1952 · Germany
Otto Boll is an established contemporary visual artist, who originates from Germany. Otto Boll was born in 1952. Born in the same country and of the same generation are Andreas Gursky and Thomas Ruff.
Galleries and Exhibitions
Several galleries around the world represent and exhibit Otto Boll's work, including galleries in countries like Belgium, Switzerland, and Germany. The galleries exhibiting Otto Boll's work include Axel Vervoordt Gallery in Wevelgem, Dierking in Zurich, and Galerie Schönewald in Düsseldorf. Otto Boll most recent exhibition recorded on Artland was at Galerie Forsblom in Helsinki with the exhibition Sculptures. The exhibition was open from 10 February 2017 until 05 March 2017. Otto Boll's other most recent exhibitions listed on Artland include the exhibitions at; Dierking in Zurich (28 June 2019 - 01 September 2019) with the name SCULPTURES @ SCULPTURE PARK WALDFRIEDEN, WUPPERTAL and Dierking in Zurich (31 May 2018 - 13 July 2018) with the name SOMMER SHOW - EINE ACCROCHAGE . Otto Boll's first recorded exhibition in Artland's database was called Sculptures and took place at Galerie Forsblom in Helsinki, Finland from the 10 February 2017 to 05 March 2017.

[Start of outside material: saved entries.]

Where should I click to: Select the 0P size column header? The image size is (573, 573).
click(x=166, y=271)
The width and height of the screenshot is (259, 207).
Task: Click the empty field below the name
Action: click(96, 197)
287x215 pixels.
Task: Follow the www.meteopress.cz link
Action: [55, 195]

Further Biographical Context for Otto Boll
Otto Boll was born in 1952 and was primarily influenced creatively by the 1970s. The art sphere of the 1970s was epitomized by a wish to evolve and strengthen itself, as a response to the many tensions of the previous decade. One of the most central movement of the 1970s was Conceptualism, which emerged as an offshoot of Minimalism, while the experimental, creative journey of Process art emerged by combining essential elements of Conceptualism with further reflections on art itself. The initial ideas of environmentalism sprung from Land Art, which took art into earth itself, sculpting the land and bringing art to the outdoors. For the first time since the decline of Abstract Expressionism, Expressive figure painting slowly re-emerged and regained its prominence, particularly in Germany through the works of critically acclaimed figures Gerhard Richter, Anselm Kiefer and Georg Baselitz. The city of New York persisted as the most prominent artistic hub of the decade, with international artists wandering through the downtown scene, frequenting bars and art galleries, consolidating the idea of New York City as a cosmopolitan and refined cultural capital. Artists such as Jannis Kounnelis, Mario Merz, and Michelangelo Pistoletto gained worldwide success, as they were widely recognized as renowned members of the Italian movement Arte Povera, critically acclaimed in the 1970s.